April - October, 2016 / SC ETV
Natural Assets examines environmentalism in our globalized community. By reusing, recycling and reimaging the relationship between nature, man, and emerging technology, we can use contemporary art to investigate the changing ecology of South Carolina and its residents. The world is increasingly sensitive to environmental issues, and it’s through this heightened awareness of our natural surroundings that the participating artists engage viewers in a visual dialogue about the delicacy and ephemerality of our surroundings and hope for a sustainable future.
Rising seas and higher temperatures are becoming a reality in South Carolina. The erosion of coastal wetlands, droughts, forest dieback, shoreline erosion and saltwater intrusion are impacting our populations and landscapes on an unprecedented scale. Participating artists explore different facets of the changing environs through varied artistic practices allowing a glimpse of how these changes are reshaping the community.
Through layers of pigment, movement, and organic forms, Jeanet Dreskin creates a depth that continues beyond the image. The dynamic, shifting planes within her piece express this century’s current dilemma of erosion and destruction of our environment whilst retaining her hope in the cycle of renewal. Kim Thomas uses recycled plastic shopping bags; weaving fragile sculptures that explore how these materials relate to consumption and its relationship to pollution and climate change.
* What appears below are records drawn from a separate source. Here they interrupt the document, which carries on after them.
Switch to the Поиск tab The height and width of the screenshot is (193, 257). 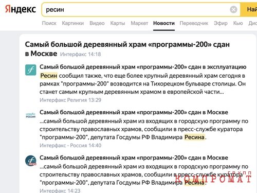49,23
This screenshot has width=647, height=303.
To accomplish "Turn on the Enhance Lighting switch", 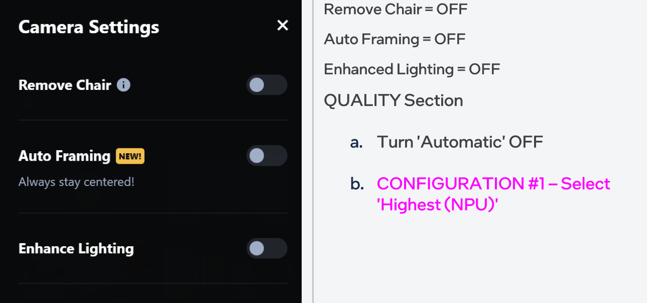I will point(267,248).
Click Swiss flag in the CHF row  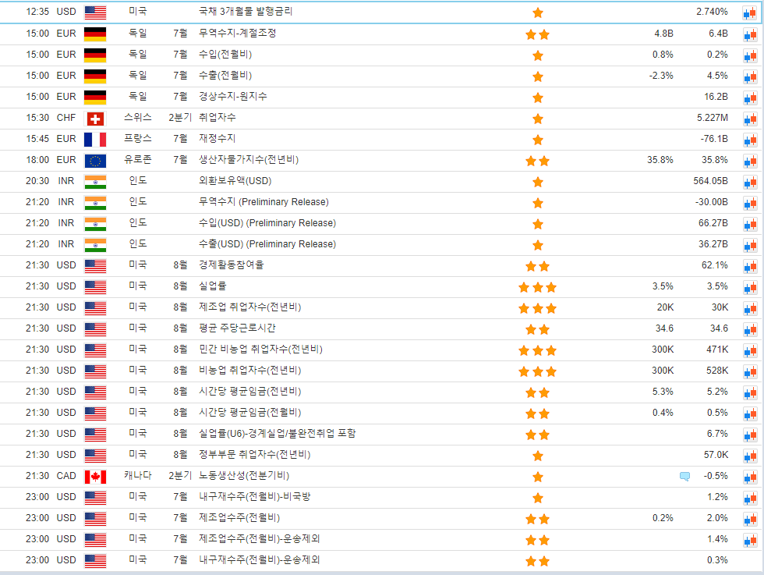95,119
Sean Stucker’s use of shifting perspective brings to life the surrounding atmosphere of his swamp scenes; a natural phenomenon in relation to integrated social and ecological concerns.
The delicately rendered lines of Susan Deaton express society’s relationship with nature while exposing the consequences of agricultural runoff and the reshaping of natural terrain. Likewise, using rich color and texture, Mary Gilkerson captures the shifting landscapes of rural South Carolina that border the agricultural, industrial and urban realms.